For the remaining part of the frequency range of interest, one can
either encode another additional frequency band with the above
method, or use a completely different method.
[0111] One motivation to use the above method preferably for low
frequencies is that the diffuse sound fields generally have little
energy content at high frequencies. The natural reason is that
sound absorption typically increases with frequency. Also, the
diffuse sound field components seem to play a less important role
for the human auditory system at higher frequencies. Therefore, it
is beneficial to employ this solution at low frequencies (below 1
or 2 kHz) and rely on other, even more bit efficient coding schemes
at higher frequencies. The fact that the scheme is only applied at
low frequencies gives a large saving in bit rate as the necessary
bit rate with the proposed method is proportional to the required
bandwidth.
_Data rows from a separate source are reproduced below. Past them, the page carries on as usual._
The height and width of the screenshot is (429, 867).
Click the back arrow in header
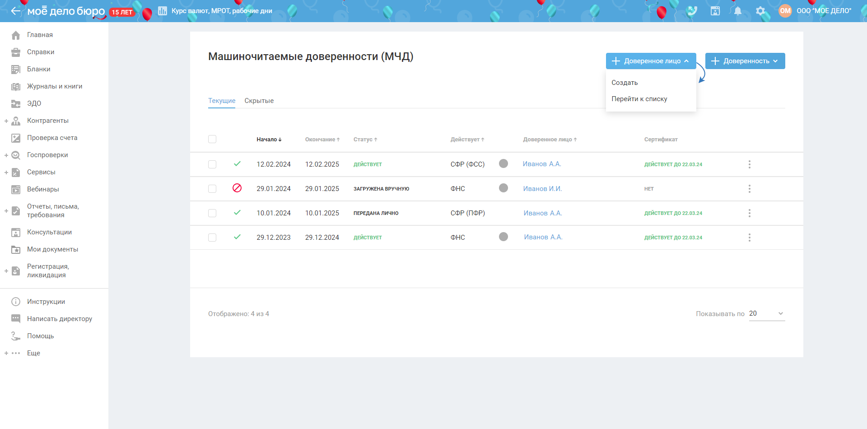click(16, 11)
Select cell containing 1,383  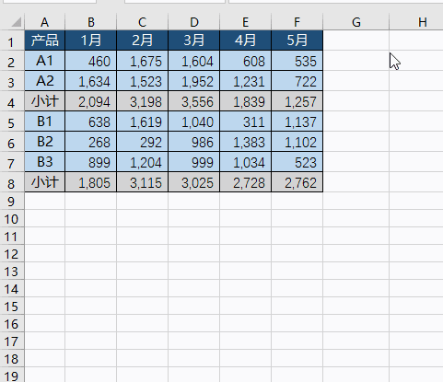point(246,142)
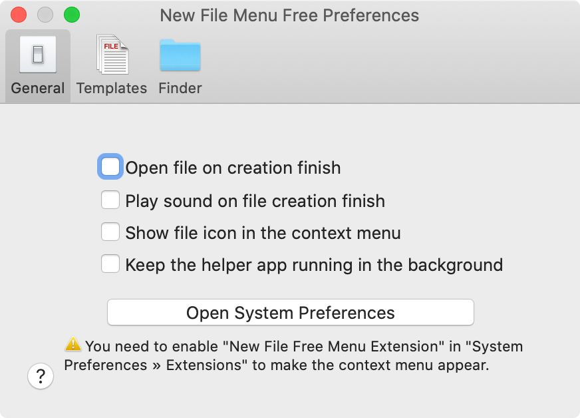Viewport: 580px width, 418px height.
Task: Enable open file on creation finish
Action: pyautogui.click(x=110, y=166)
In most cases, the mono encoder can encode the entire
frequency band, while the proposed side signal encoding is
suggested to be performed only in the lower part of the frequency
band, as schematically illustrated by FIG. 9. Reference number 301
refers to an encoding scheme according to the present invention of
the side signal, reference number 302 refers to any other encoding
scheme of the side signal and reference number 303 refers to an
encoding scheme of the side signal.
[0112] There also exist the possibility to use the proposed method
for several distinct frequency bands.
[0113] In FIG. 10, the main steps of an embodiment of an encoding
method according to the present invention are illustrated as a flow
diagram. The procedure starts in step 200. In step 210, a main
signal deduced from the polyphonic signals is encoded. In step 212,
encoding schemes are provided, which comprise sub-frames with
differing lengths and/or order. A side signal deduced in step 214
from the polyphonic signals is encoded by an encoding scheme
selected dependent at least partly on the actual signal content of
the present polyphonic signals. The procedure ends in step 299.
[0114] In FIG. 11, the main steps of an embodiment of a decoding
method according to the present invention are illustrated as a flow
diagram. The procedure starts in step 200. In step 220, a received
encoded main signal is decoded. In step 222, encoding schemes are
provided, which comprise sub-frames with differing lengths and/or
order. A received side signal is decoded in step 224 by a selected
encoding scheme. In step 226, the decoded main and side signals are
combined to a polyphonic signal. The procedure ends in step
299.
[0115] The embodiments described above are to be understood as a
few illustrative examples of the present invention. It will be
understood by those skilled in the art that various modifications,
combinations and changes may be made to the embodiments without
departing from the scope of the present invention. In particular,
different part solutions in the different embodiments can be
combined in other configurations, where technically possible. The
scope of the present invention is, however, defined by the appended
claims.
REFERENCES
[0116] European patent 0497413
[0117] U.S. Pat. No. 5,285,498
[0118] U.S. Pat. No. 5,434,948
[0119] "Binaural cue coding applied to stereo and multi-channel
audio compression", 112th AES convention, May 2002, Munich, Germany
by C. Faller et al.
* * * * *